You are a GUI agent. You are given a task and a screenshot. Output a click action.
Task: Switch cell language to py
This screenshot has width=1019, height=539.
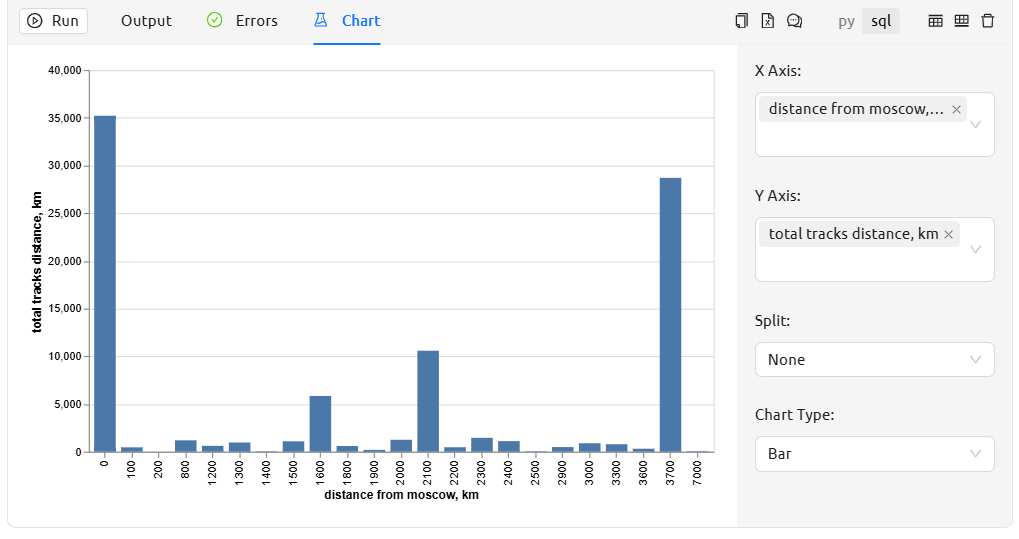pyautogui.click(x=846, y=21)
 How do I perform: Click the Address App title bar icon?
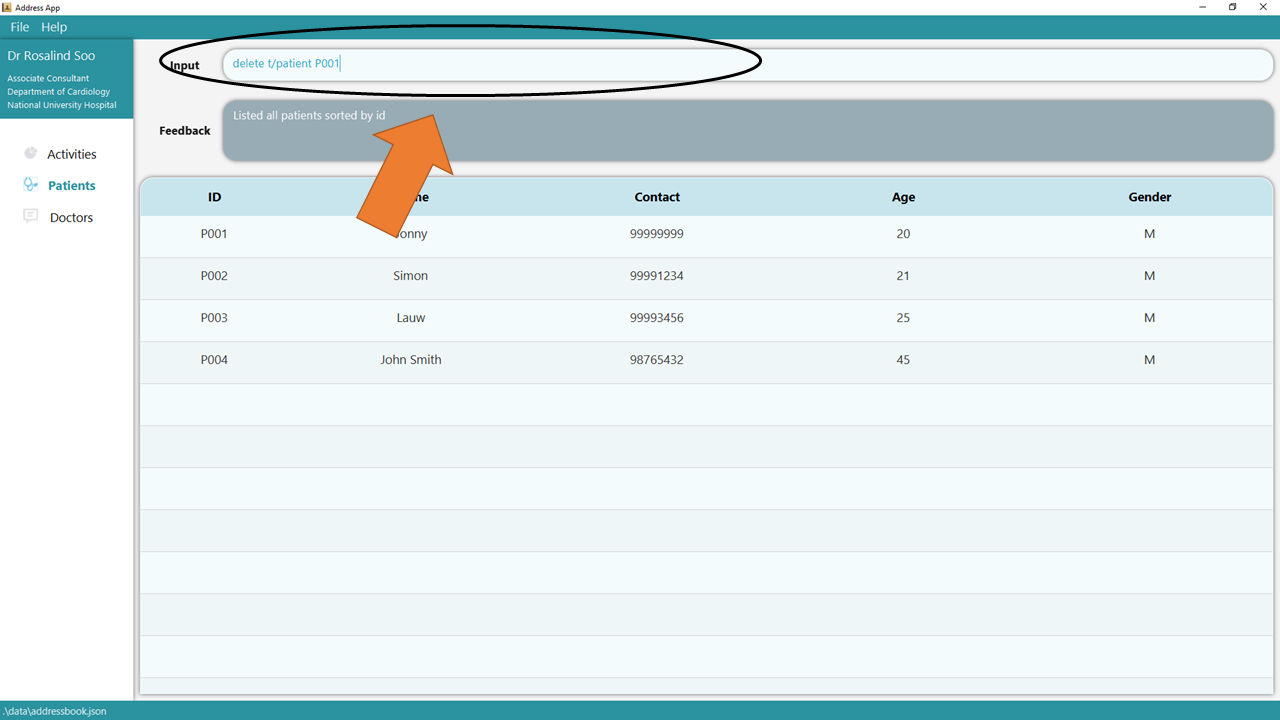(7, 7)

== == ==

§ **EXERCISE OBJECTIVE**
Retype the lines from the one containing "How do I perform: Click" down to the last line of the records, both included, exactly and nothing more. Pictures stay out.

§ **TASK RESULT**
 How do I perform: Click the Address App title bar icon?
(7, 7)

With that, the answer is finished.